Los pantalones eran de seda salvaje de una tonalidad verde apagada, la túnica un poco más clara y el pañuelo de seda aún más ligero. Tendría que habérselo puesto para ir a la fiesta de la embajada.
– ¡Vaya! -la reacción de Tim fue inesperada. Por lo general jamás notaba lo que se ponía nadie-. Estás deslumbrante.
– Eso me preocupa. De repente me da la impresión de que todos los demás lucirán vaqueros.
– ¿Importa? Vas a dejar boquiabierto a Simon.
– No estoy segura de que sea el efecto que busco, Tim -al recordar el efecto de la voz de él sobre su capacidad para respirar, pensó que quizá se engañaba-. Al menos no hasta que lo conozca mejor.
– Con ese traje no me cabe la menor duda de que querrá conocerte mejor -miró el reloj-. Será mejor que nos vayamos. ¿Lo tienes todo?
El teléfono móvil, la grabadora, el cuaderno de notas y el bolígrafo. Pero no dijo nada, porque tuvo la sensación de que a su hermano no le agradaría mucho. Tim la llevó por el codo y la ayudó a subir al Range Rover.
– ¿Está muy lejos?
– A unos tres kilómetros de las caballerizas. Más allá de estas colinas bajas, hay un terreno llano perfecto para correr.
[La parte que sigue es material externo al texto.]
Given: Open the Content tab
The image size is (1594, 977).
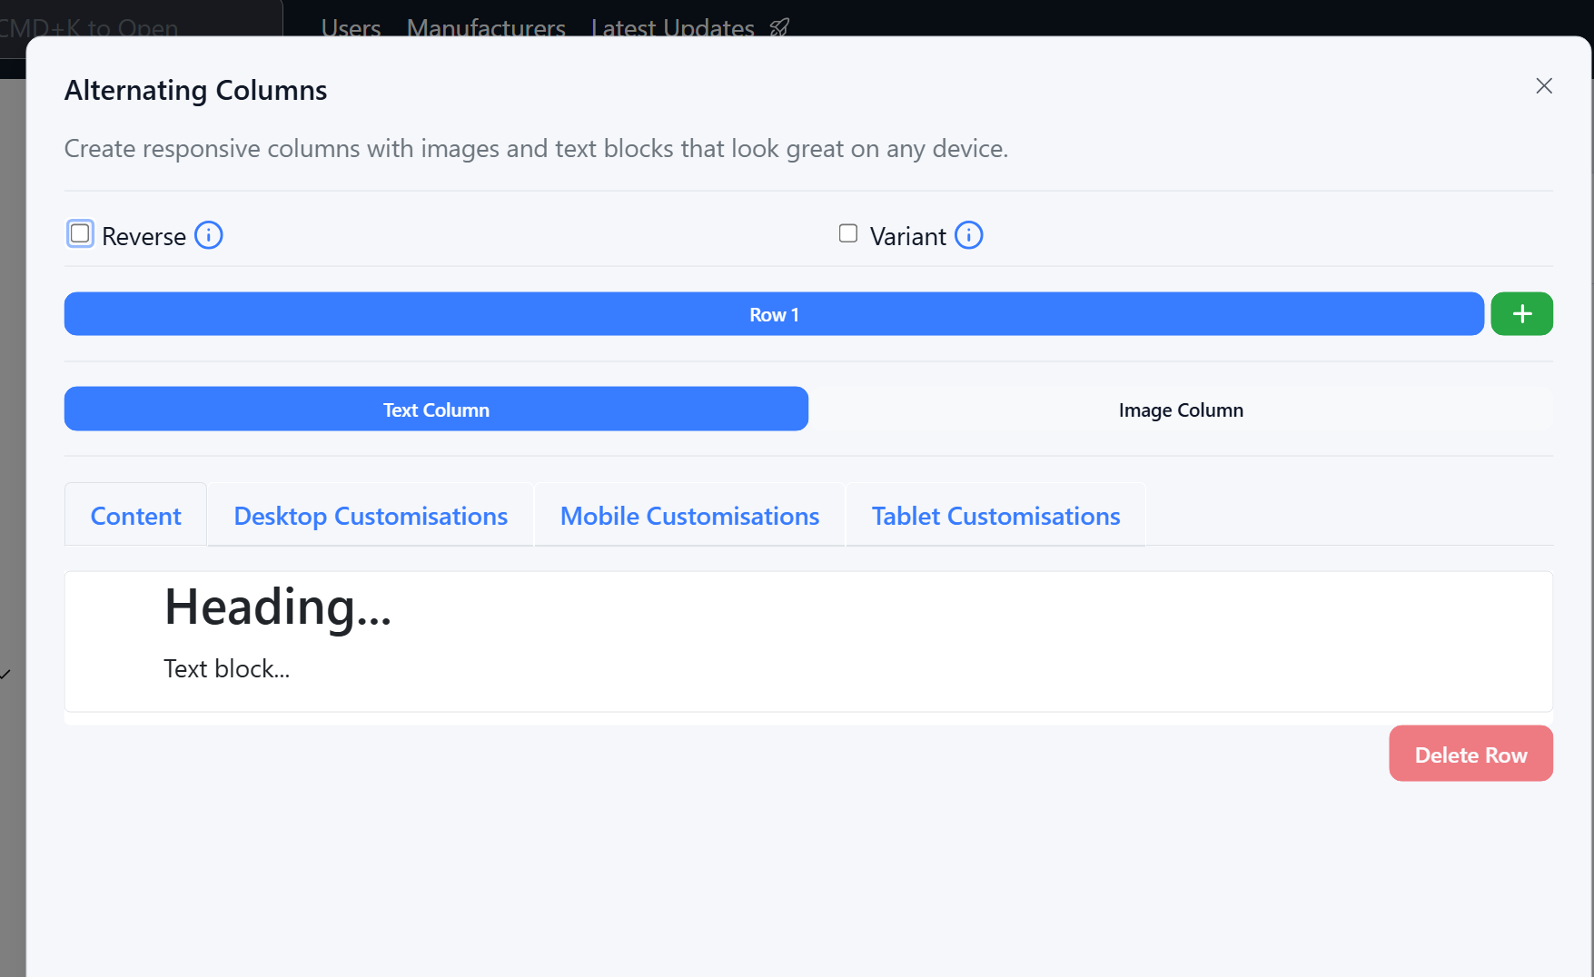Looking at the screenshot, I should pos(136,516).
Un caballo claro sin jinete saltó de un barranco bajo y aterrizó delante de ellos, para levantarse sobre las patas traseras y hender el aire con los cascos delanteros. Tim giró para evitarlo, haciendo que el coche derrapara de costado sobre la grava suelta.
– Es uno de los caballos de Abdullah -explicó al controlar el Range Rover-. Alguien va a tener problemas… -en cuanto frenaron, abrió la puerta y bajó-. Lo siento, pero debo intentar atraparlo.
– ¿Puedo ayudarte? -se volvió cuando él abrió la parte de atrás del vehículo y sacó una cuerda.
– No. Sí. Usa el teléfono del coche para llamar a las caballerizas. Pídeles que envíen un remolque para caballos.
– ¿Adónde?
– Di entre la villa y las caballerizas; nos encontrarán.
La luz interior del coche no se había encendido; alargó el brazo y activó el interruptor del teléfono, pero no sucedió nada. Se encogió de hombros, alzó el auricular pero no había tono. Recogió su bolso y sacó el teléfono móvil nuevo que Gordon había incluido con los recortes de prensa y el libro. Era pequeño, muy potente y hacía prácticamente todo salvo tocar el himno nacional, pero no veía bien en la oscuridad, de modo que bajó para situarse ante los faros. Justo cuando sus pies tocaban el suelo los faros se apagaron.